All three of these companies are scheduled to present their papers and analysis at the IEEE’s International Electron Devices conference in San Francisco, which starts Dec. 15. A number of abstracts for these and other technical papers are now available at the IEEE Web site.
In addition to these papers, IBM and its alliance of chip development partners, which include Advanced Micro Devices, Freescale Semiconductor, STMicroelectronics, Toshiba, and the College of Nanoscale Science and Engineering of the University of Albany in New York, will present on paper that will describe their efforts to produce a 22-nm SRAM (static RAM) memory cell.
In the paper, IBM and its partners are calling the SRAM the smallest functioning SRAM cell ever made.
The push toward 32- and then 22-nm processors is considered an essential mission of the semiconductor industry as devices from cell phones to notebooks continue to shrink and customers and IT buyers demand better performance and more battery life from these mobile devices. On the high end, these chips will also allow companies to build new types of servers and high-performance computers that use less power while increasing the performance.
For its part, Intel has already announced that it will offer 32-nm microprocessors-code-named “Westmere”-in 2009. The paper at the IEEE conference, however, is one of the first times Intel engineers will detail their efforts to produce these chips.
When these processors do come to market, they will be based on Intel’s Nehalem microarchitecture. In November, Intel will begin offering the first chips based on Nehalem for high-end PCs and gaming systems. These first chips are built on the company’s current 45-nm manufacturing process.
The 32-nm Intel chip will use the company’s second-generation high-k metal gate technology, which reduces power leakage-the electricity wasted while the transistors are idle-and helps improve performance. Intel’s paper will also detail the company’s efforts to produce these chips using “193-nm immersion lithography” and how it developed low-k interconnect dielectrics or insulators within the chips.

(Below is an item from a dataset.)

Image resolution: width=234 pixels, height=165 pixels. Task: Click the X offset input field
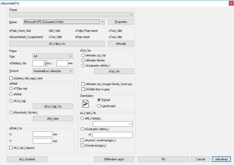[x=43, y=134]
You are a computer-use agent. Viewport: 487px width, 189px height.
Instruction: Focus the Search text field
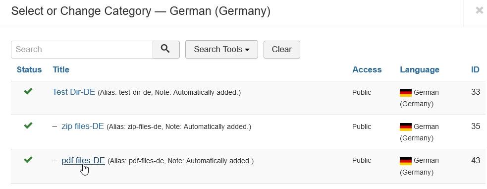pyautogui.click(x=82, y=50)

The SRAM test chips that Intel engineers will detail will contain 2 billion transistors, a significant improvement compared with 45-nm chips, which contained at 800 million transistors when those processors came to market in November 2007.
At the same time that Intel is presenting its paper, IBM and TSMC will each present their methods for producing 32-nm chips. In the IBM paper, engineers will discuss how they developed low-power CMOS technology with a high-k metal gate to stop power leakage. CMOS (complementary metal oxide semiconductor) is an integrated circuit that is an important step in developing a fully functioning microprocessor.

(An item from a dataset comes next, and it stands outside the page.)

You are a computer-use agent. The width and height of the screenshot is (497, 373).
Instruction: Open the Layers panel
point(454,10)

In their paper, IBM engineers said these chips will eventually be used in high-data-rate applications such as notebooks.
Finally, TSMC, an independent foundry that manufacturers chips for other IT vendors, will offer a paper that looks at its 32-nm foundry technology. In the paper, TSMC engineers said they will use a high-k metal gate that uses the element hafnium as a dielectric. Intel also uses hafnium in its high-k metal gate manufacturing process.
TSMC will detail some of these technological features in a test SRAM chip.